DIRECTIONS » A single number is required: how many lines below include the string "agent".

(Data records)
________
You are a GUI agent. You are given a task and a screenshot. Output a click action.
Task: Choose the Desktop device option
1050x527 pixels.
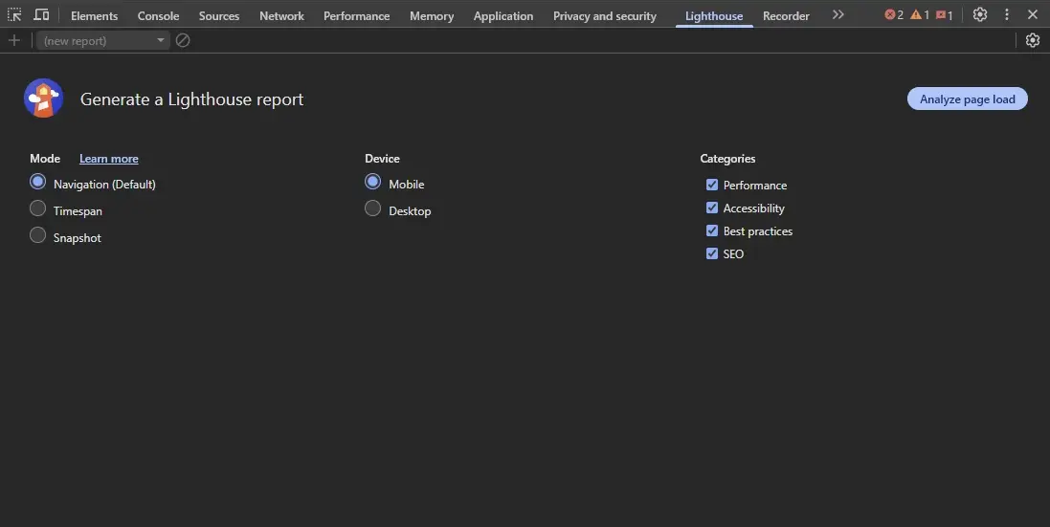373,209
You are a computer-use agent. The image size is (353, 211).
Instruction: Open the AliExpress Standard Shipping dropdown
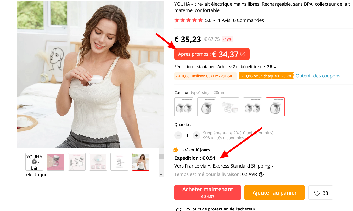coord(272,166)
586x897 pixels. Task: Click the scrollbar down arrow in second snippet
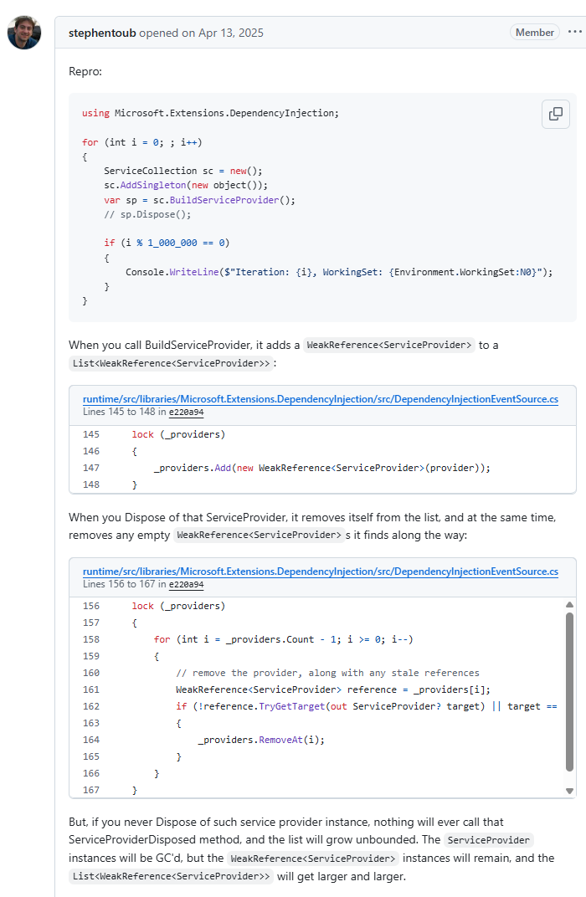pyautogui.click(x=570, y=790)
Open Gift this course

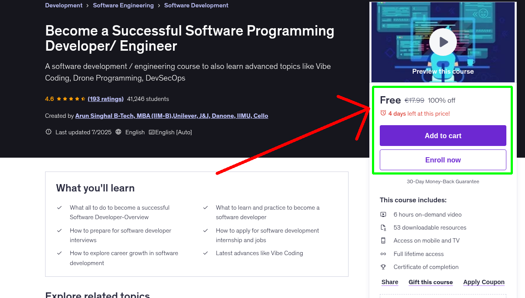point(430,282)
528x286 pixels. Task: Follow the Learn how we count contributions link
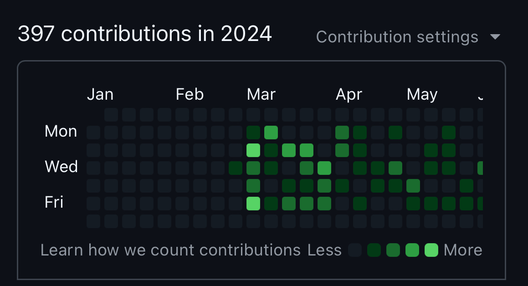point(170,250)
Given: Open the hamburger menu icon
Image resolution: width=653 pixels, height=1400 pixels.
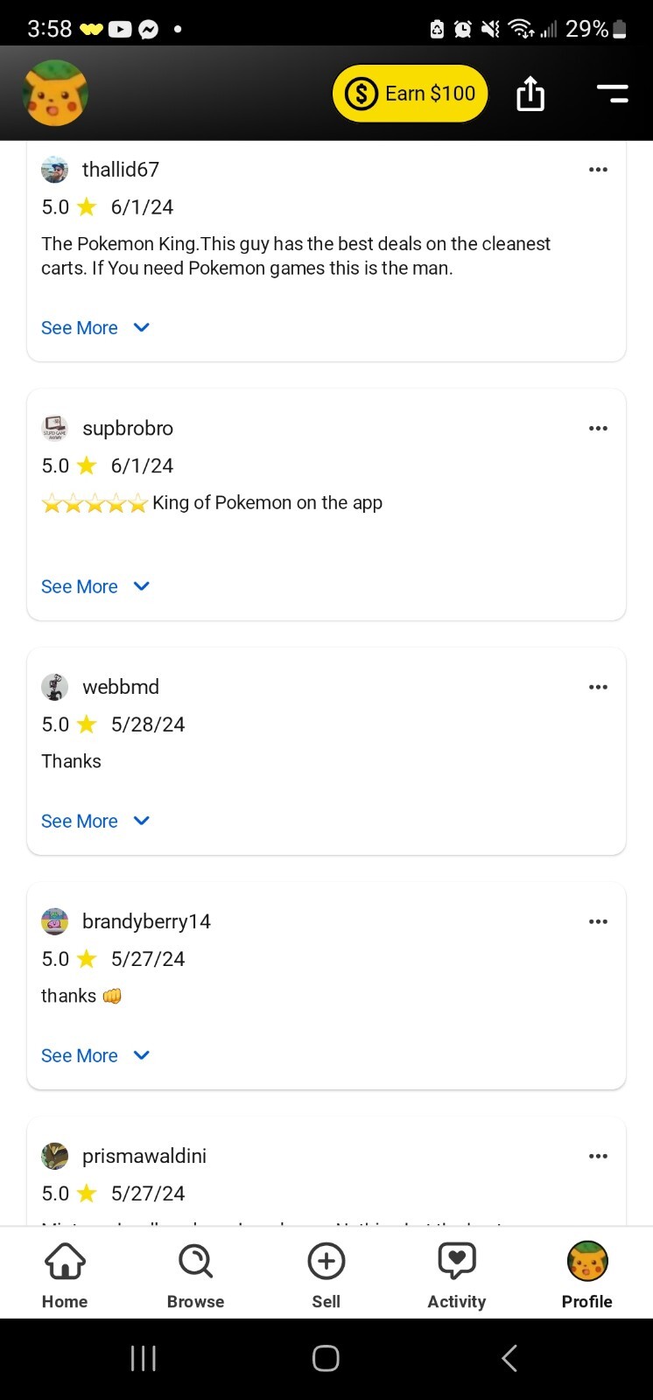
________
ANSWER TO THIS TASK » 2